Dataset rows:
##########

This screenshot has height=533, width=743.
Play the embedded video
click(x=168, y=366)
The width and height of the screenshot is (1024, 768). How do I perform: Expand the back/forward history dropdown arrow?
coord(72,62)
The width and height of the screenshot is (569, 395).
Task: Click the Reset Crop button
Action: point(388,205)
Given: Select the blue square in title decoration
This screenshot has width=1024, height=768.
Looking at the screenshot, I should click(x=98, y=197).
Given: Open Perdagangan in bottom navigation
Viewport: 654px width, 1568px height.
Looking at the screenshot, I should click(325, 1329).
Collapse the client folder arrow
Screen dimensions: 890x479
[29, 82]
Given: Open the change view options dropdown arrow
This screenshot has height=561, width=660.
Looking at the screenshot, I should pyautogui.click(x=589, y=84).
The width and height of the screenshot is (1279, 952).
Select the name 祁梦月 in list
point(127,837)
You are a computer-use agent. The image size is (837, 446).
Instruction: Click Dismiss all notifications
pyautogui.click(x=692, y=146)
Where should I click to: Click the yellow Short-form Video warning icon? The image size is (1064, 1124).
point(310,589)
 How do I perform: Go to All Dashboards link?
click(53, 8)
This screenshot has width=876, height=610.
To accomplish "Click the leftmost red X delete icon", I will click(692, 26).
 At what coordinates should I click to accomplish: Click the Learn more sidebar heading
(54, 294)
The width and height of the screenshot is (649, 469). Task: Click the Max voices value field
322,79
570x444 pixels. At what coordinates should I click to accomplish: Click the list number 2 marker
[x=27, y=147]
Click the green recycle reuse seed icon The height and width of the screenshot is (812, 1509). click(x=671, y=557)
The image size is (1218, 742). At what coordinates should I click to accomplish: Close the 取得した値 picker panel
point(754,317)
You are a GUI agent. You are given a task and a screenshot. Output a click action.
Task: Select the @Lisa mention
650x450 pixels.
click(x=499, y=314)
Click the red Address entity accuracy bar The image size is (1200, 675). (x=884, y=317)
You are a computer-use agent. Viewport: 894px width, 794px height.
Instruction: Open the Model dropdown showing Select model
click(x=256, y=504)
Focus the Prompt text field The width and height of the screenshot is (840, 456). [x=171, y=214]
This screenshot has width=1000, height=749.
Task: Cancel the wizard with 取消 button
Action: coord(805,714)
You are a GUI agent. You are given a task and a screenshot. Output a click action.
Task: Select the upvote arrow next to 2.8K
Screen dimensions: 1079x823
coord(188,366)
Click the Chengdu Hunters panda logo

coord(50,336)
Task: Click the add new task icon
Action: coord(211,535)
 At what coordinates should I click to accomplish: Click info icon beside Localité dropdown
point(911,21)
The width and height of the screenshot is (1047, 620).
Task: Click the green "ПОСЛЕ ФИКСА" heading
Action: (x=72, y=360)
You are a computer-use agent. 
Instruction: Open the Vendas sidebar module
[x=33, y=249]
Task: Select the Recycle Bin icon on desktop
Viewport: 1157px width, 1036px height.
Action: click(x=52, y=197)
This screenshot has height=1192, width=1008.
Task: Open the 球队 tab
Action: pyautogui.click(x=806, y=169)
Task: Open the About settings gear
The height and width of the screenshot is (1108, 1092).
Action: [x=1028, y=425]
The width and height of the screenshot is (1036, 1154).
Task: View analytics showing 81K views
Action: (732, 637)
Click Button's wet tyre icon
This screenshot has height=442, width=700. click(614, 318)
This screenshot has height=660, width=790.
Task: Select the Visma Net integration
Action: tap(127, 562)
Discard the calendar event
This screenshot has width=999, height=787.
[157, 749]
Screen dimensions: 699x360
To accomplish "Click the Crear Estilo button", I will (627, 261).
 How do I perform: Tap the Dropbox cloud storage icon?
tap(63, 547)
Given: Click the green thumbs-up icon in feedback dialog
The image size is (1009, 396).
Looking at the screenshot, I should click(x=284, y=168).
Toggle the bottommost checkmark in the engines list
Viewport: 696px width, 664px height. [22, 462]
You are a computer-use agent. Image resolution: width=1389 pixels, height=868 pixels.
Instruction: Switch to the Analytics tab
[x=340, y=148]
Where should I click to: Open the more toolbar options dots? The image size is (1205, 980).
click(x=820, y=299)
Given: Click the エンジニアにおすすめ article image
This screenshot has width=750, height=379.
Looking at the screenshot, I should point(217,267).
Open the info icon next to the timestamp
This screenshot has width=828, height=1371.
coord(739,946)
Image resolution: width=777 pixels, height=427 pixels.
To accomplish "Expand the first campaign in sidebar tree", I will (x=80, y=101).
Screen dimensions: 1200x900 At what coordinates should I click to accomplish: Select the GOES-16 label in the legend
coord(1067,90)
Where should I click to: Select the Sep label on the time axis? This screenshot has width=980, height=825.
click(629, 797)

##########

Rewrite the part of the listing that opens with the line containing "The width and height of the screenshot is (649, 469)." and closes with the line containing "[x=27, y=147]", putting "Min voices" in place of "Max voices" and leaving everything else unchanged.

The width and height of the screenshot is (649, 469). Task: Click the Min voices value field
322,79
570x444 pixels. At what coordinates should I click to accomplish: Click the list number 2 marker
[x=27, y=147]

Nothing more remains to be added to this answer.